Que faut-il ainsi dire à nos étudiants et surtout aux usagers ? Les auteurs insistent sur le fait de rappeler systématiquement que la parenté pharmacologique entre ces substances et des substances plus anciennes ne signifie aucunement que l’effet est comparable. Quelqu’un qui veut essayer un cannabinoïde de synthèse en pensant qu’il ressentira des effets similaires à ceux du cannabis se trompe. Il est important d’avertir sur ce point les usagers qui auraient de fausses représentations sur ces produits. Par ailleurs, les auteurs insistent sur l’importance de sites internet sérieux pouvant faire du « drug checking ». Tout comme les sites de « fact checking » (très à la mode depuis la dernière élection présidentielle américaine), de tels sites pourraient présenter les connaissances actuelles sur la composition des nouveaux produits et les effets supposés et réels. Ce genre d’initiatives est adapté à un public souvent jeune et très habitué à utiliser les nouvelles technologies de communication. En revanche, les produits et leurs mélanges changent tellement vite que la mise à jour de ce type de site paraît difficile.

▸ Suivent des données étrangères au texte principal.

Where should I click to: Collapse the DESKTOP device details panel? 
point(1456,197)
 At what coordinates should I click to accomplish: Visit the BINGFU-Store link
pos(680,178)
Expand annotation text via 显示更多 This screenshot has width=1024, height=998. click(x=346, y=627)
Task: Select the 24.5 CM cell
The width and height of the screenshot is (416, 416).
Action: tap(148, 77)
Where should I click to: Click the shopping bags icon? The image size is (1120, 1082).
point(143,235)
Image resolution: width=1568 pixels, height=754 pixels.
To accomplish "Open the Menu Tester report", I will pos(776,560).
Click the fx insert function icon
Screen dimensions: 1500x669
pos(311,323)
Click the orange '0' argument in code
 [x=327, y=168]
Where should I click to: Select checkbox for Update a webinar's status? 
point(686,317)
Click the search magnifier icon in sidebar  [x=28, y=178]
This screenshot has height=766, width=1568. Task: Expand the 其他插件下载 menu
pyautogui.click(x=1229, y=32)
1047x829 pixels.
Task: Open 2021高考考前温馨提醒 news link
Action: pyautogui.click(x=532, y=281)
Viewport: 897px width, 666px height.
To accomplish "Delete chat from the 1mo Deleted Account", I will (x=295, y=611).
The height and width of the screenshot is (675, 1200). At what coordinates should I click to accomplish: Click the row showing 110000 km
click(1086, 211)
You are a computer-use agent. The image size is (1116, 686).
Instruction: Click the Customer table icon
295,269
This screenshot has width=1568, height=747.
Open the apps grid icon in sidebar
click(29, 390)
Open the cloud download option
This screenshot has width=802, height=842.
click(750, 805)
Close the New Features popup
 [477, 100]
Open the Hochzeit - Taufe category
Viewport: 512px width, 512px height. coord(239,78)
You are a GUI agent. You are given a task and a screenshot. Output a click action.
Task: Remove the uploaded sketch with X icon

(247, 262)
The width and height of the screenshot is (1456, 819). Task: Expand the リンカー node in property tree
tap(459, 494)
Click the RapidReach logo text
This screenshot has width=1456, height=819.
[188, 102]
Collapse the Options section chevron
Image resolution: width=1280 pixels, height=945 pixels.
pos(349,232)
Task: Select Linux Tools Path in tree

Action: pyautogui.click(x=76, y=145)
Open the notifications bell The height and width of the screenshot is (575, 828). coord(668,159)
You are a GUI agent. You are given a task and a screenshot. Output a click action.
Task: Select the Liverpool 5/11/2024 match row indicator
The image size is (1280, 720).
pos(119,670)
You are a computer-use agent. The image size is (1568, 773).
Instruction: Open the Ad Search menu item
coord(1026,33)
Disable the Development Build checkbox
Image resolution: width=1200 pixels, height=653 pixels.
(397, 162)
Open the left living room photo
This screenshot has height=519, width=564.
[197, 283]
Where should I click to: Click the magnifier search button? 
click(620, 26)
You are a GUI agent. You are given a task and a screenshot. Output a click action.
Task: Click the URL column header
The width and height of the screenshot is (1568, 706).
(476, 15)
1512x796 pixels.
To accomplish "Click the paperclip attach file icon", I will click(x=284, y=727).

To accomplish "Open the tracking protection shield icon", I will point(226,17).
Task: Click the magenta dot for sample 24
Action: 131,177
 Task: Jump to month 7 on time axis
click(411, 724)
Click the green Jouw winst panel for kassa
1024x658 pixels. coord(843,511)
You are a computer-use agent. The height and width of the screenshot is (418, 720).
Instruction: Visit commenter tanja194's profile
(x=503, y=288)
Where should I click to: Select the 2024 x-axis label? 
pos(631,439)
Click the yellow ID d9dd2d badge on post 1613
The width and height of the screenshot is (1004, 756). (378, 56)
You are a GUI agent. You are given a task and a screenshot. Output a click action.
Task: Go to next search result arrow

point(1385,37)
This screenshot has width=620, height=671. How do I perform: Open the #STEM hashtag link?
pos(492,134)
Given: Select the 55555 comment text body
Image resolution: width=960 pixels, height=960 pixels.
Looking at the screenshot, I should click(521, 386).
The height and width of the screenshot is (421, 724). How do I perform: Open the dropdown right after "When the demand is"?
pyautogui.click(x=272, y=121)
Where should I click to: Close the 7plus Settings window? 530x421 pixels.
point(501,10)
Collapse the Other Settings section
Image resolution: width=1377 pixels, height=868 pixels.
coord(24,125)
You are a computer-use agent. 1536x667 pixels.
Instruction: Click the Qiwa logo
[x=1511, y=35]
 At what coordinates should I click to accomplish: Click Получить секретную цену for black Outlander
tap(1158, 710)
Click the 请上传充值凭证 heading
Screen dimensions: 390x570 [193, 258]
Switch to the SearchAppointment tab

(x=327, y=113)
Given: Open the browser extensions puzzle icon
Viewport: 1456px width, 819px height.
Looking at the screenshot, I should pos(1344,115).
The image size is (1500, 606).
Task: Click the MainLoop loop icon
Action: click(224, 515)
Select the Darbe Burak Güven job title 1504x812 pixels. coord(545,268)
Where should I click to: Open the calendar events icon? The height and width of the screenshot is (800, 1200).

Enfin, dans un article de perspective pharmaceutique plus globale, deux auteurs américains (dont l’un travaille chez Pfizer) reviennent sur les enjeux médicaux du renforcement cognitif pharmacologique. Ils soulignent que ce concept n’est pas récent, comme vient le rappeler le terme de « nootropes » introduits dès les années 1960. Ils rappellent également que les molécules actuellement utilisées en neurologie, bien que très en vogue, ont en réalité une faible efficacité sur les performances cognitives des patients. Similairement, les agents glutamatergiques qui devaient révolutionner la prise en charge de la schizophrénie ont finalement fait un flop mondial. Ils soulignent enfin que, dans ce type d’indications, l’effet placebo est sans doute important et reste à évaluer.